ELLIS Excellence Fellowship 2023_02

Project description

This task is about reconstructing particle trajectories in a particle physics experiment, e.g. in the ATLAS experiment at the Large Hadron Collider at CERN or in astroparticle experiments like the KM3NeT/Icecube experiments. This is one of the most important experimental algorithms in particle physics. So far, conventional algorithms have generally been used, but Deep Learning is likely to take over trajectory reconstruction in the future. However, the question arises: what is the best approach and algorithm for reconstructing these particles with neural networks?  Several approaches based on graph networks have been explored. We would like to try different approaches in this challenge, e.g., sequence to sequence / transformers (i.e., translating hits to tracks, see below).

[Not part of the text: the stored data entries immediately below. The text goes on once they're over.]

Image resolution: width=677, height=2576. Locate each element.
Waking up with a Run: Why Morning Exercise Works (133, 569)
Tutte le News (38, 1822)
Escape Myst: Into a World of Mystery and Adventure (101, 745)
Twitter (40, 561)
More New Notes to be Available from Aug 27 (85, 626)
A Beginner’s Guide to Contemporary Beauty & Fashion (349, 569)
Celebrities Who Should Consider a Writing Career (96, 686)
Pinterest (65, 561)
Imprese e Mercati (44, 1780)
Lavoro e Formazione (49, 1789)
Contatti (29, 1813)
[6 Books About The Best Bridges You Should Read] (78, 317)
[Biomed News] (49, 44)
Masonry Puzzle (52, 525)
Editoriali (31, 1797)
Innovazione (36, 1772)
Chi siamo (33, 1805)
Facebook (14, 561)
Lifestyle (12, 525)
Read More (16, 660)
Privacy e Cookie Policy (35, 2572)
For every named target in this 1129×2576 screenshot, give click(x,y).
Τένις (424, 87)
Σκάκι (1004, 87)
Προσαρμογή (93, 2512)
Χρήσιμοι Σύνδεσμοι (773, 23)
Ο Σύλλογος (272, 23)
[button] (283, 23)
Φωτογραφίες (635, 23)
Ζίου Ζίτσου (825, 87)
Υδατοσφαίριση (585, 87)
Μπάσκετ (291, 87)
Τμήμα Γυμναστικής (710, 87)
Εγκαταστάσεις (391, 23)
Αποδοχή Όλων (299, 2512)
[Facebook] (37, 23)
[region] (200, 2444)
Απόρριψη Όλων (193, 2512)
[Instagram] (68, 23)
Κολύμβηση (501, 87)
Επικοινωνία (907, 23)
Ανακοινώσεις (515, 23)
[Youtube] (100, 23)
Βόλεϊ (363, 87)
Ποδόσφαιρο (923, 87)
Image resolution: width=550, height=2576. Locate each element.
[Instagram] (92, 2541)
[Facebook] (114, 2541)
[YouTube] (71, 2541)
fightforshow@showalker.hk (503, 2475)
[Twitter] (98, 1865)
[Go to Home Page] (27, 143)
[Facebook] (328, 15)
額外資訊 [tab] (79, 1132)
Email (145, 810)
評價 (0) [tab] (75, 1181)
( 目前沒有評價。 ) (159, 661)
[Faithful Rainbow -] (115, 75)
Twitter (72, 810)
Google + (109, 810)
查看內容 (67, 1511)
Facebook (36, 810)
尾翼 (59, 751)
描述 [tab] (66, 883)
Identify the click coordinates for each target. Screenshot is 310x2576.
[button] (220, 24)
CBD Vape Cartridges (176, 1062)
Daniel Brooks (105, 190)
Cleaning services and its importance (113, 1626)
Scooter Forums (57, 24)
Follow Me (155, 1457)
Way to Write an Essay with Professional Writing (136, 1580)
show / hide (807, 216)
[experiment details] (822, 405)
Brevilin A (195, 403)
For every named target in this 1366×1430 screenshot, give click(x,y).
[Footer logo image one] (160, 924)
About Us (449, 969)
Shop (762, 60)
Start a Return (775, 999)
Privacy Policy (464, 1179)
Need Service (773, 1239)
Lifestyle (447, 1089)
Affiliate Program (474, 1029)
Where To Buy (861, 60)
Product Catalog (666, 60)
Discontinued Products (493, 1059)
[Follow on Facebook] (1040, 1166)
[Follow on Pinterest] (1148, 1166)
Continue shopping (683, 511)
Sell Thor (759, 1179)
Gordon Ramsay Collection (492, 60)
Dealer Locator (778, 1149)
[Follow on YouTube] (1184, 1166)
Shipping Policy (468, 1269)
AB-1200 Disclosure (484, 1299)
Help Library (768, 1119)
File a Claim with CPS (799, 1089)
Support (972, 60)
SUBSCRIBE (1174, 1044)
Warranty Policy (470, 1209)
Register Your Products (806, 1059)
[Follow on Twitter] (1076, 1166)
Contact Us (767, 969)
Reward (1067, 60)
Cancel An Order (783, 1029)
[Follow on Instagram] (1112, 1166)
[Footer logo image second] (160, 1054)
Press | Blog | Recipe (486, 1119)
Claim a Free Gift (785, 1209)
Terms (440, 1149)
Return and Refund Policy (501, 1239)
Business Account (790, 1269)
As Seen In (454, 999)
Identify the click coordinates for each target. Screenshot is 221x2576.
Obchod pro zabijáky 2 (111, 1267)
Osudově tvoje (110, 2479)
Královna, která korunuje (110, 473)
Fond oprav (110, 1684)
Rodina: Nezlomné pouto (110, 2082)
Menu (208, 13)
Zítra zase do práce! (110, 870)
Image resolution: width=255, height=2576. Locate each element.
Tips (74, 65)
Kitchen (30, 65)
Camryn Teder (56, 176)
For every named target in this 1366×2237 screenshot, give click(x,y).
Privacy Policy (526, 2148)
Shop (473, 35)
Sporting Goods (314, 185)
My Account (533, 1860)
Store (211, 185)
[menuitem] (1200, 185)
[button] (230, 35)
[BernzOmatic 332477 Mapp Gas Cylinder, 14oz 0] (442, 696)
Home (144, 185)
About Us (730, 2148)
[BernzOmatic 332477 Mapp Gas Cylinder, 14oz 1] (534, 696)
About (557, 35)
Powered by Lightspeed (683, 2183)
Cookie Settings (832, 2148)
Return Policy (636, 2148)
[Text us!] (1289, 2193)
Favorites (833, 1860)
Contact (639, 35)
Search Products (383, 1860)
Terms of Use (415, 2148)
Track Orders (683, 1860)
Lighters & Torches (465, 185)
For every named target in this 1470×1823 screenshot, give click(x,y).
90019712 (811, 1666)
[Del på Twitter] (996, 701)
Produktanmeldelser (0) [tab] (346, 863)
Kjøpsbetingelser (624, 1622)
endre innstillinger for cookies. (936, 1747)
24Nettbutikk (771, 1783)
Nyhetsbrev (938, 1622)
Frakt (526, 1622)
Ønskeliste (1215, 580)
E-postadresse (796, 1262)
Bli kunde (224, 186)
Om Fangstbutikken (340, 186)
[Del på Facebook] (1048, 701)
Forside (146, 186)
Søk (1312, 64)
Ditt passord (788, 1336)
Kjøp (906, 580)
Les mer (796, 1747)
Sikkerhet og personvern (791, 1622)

When particles collide in a particle detector, the collision creates a large number of secondary particles. These particles can travel through the detector and leave signals called "hits" as they interact with the detector material. The hits are recorded by various detector components such as track detectors.

By reconstructing the particle tracks from the detector hits (x,y,z coordinates), scientists can determine the properties of the particles, such as their momentum, charge, and type, which allows for further analysis and identification of specific particles such as Higgs bosons or other exotic particles. The process of track reconstruction plays a crucial role in deciphering the physics of particle collisions in experiments such as the Large Hadron Collider.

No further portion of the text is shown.